Мы с хорунжим вошли в станичное правление. Все в комнатах правления было перевернуто вверх дном.
– Хлопец! Пошли кого-нибудь, чтобы нашли станичного атамана и привели его сюда.
– Слушаюсь, господин хорунжий! – ответил я, направляясь к двери. Вернувшись, я застал хорунжего сидящим за письменным столом. На стенке резко прозвучал звонок телефона. Кто мог звонить? Откуда? И кому?
– Слушаю, – ответил хорунжий, взявший трубку.
– Кто говорит? – послышалось откуда-то.
– А ты кто будешь? – спросил хорунжий.
– Мне нужно станичного атамана!
– Это он и говорит, – ответил хорунжий.
– Говорит Марковского полка поручик Селинов. Пошлите немедленно вестового к железной дороге и передайте нашей артиллерии, чтобы не стреляли по станице Н., так как она занята нашими частями.
– Почему же я должен тебе верить? – нерешительно спросил хорунжий.
Молчание.
– Вы говорите, поручик, что вы марковец?
– Да. Марковской конной разведки.
– Кто командир Марковского полка?
– Полковник Тимановский.
– А кто командует нашим отрядом?
– Полковник Кутепов.
– Ну хорошо. Мне кажется, что я могу вам верить. Здесь говорит первого конного офицерского полка хорунжий Шаховцов. Я сейчас же пошлю конного к артиллерии. Когда и куда ушли красные из вашей станицы?
– Часа три тому назад по дороге на станицу Кореновскую.
– Хорошо, сейчас посылаю, – сказал он в трубку. – Хлопец, скачи к артиллерии и скажи, что станица Н. занята взводом Марковской конной разведки и что красные ушли отсюда и оттуда по направлению к станице Кореновской. Понятно?
– Так точно, господин хорунжий! – ответил я и, выбежав из правления, вскочил в седло и дал ходу. Выехав из станицы, я взял направление прямо через поля на северо-восток, откуда летели снаряды и слышалось уханье пушек.
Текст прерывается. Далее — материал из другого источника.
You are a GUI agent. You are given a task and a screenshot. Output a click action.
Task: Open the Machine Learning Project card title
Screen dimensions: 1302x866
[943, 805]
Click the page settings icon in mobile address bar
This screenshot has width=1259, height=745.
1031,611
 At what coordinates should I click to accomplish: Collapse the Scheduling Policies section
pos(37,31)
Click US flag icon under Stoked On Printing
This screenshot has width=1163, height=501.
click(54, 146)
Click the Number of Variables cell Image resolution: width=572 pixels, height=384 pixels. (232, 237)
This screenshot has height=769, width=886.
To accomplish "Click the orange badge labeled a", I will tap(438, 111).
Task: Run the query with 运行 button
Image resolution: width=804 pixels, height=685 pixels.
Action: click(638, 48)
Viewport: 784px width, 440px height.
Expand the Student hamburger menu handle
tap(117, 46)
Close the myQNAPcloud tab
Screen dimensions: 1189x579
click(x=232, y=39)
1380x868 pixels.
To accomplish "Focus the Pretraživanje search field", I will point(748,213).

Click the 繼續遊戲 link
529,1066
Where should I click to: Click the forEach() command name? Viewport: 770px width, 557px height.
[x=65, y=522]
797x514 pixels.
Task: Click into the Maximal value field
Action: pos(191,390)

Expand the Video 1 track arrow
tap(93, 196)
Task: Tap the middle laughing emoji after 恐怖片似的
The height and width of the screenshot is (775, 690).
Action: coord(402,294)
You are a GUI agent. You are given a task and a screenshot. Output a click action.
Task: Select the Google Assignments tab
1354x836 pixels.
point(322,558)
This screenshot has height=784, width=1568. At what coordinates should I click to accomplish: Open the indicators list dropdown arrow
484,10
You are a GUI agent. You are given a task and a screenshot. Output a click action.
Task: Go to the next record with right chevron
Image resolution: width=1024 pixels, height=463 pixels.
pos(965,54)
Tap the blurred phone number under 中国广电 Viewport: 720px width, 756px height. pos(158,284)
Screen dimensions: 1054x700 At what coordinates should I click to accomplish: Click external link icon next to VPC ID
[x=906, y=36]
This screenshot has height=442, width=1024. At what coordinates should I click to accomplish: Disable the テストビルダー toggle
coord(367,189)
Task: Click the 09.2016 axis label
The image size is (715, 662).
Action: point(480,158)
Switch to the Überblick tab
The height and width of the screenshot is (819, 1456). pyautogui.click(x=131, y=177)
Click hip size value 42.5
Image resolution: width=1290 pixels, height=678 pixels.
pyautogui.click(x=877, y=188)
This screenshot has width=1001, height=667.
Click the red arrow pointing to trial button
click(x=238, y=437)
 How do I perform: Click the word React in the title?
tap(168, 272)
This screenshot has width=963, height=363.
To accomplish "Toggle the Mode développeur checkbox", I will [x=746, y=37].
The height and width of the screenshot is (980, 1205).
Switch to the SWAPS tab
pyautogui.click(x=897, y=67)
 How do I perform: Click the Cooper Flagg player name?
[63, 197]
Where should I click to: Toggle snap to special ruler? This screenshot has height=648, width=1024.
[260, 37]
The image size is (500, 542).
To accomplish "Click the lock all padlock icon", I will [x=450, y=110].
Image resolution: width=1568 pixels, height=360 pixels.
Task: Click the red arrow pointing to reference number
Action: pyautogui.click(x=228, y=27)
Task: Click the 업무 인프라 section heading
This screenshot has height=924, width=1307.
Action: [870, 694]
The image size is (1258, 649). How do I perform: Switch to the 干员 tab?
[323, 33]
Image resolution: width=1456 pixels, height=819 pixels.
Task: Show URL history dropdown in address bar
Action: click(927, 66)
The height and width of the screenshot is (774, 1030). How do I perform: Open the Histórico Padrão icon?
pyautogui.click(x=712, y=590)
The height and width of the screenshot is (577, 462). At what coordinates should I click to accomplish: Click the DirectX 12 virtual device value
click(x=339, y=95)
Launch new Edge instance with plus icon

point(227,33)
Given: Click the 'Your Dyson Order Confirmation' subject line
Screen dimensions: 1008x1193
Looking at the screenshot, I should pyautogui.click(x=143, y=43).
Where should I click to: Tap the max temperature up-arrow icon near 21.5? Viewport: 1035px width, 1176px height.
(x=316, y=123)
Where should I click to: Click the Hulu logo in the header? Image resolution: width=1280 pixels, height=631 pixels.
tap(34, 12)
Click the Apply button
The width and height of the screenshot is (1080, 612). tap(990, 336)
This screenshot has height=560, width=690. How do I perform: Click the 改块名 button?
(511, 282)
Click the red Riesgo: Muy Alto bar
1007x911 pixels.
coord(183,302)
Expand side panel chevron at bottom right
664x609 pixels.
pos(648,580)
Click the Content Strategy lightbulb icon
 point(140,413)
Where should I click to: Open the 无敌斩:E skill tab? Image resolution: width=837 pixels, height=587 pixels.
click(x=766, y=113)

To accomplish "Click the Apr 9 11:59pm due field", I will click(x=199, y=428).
Долго ли я скакал – не знаю, но конь мой был весь в пене, когда я приблизился к стоявшей у насыпи артиллерии.
– Стой, не стреляй! – кричал я, махая бескозыркой, приближаясь к группе людей.
Коренастый полковник с квадратной бородой властной рукой остановил меня и приказал спешиться.
– Господин полковник, разрешите доложить! – И, соскочив с коня, я вытянулся в струнку. Вид у меня был карикатурный: на голове – уланская бескозырка; старая гимнастерка с порванными локтями и грязными разводами от туманов и лежания на земле, с унтер-офицерскими погонами вольноопределяющегося, и синие бриджи с порванными коленями. Картину дополняли просившие каши сапоги с большими строевыми шпорами. И я доложил все, что мне приказал хорунжий.
– Откуда я знаю, что это правда? – спросил он меня, пристально глядя мне прямо в глаза.
Не опуская взгляда, я обиженным тоном ответил, что я привез только устное донесение и что думаю, что могу поручиться за него.
– Приставьте к нему часового! – приказал полковник, – и отправьте двух конных в станицу к хорунжему. – Потом, обращаясь ко мне, добавил: – Если ты соврал что-либо – расстреляю! – И он мрачно посмотрел мне еще раз в глаза.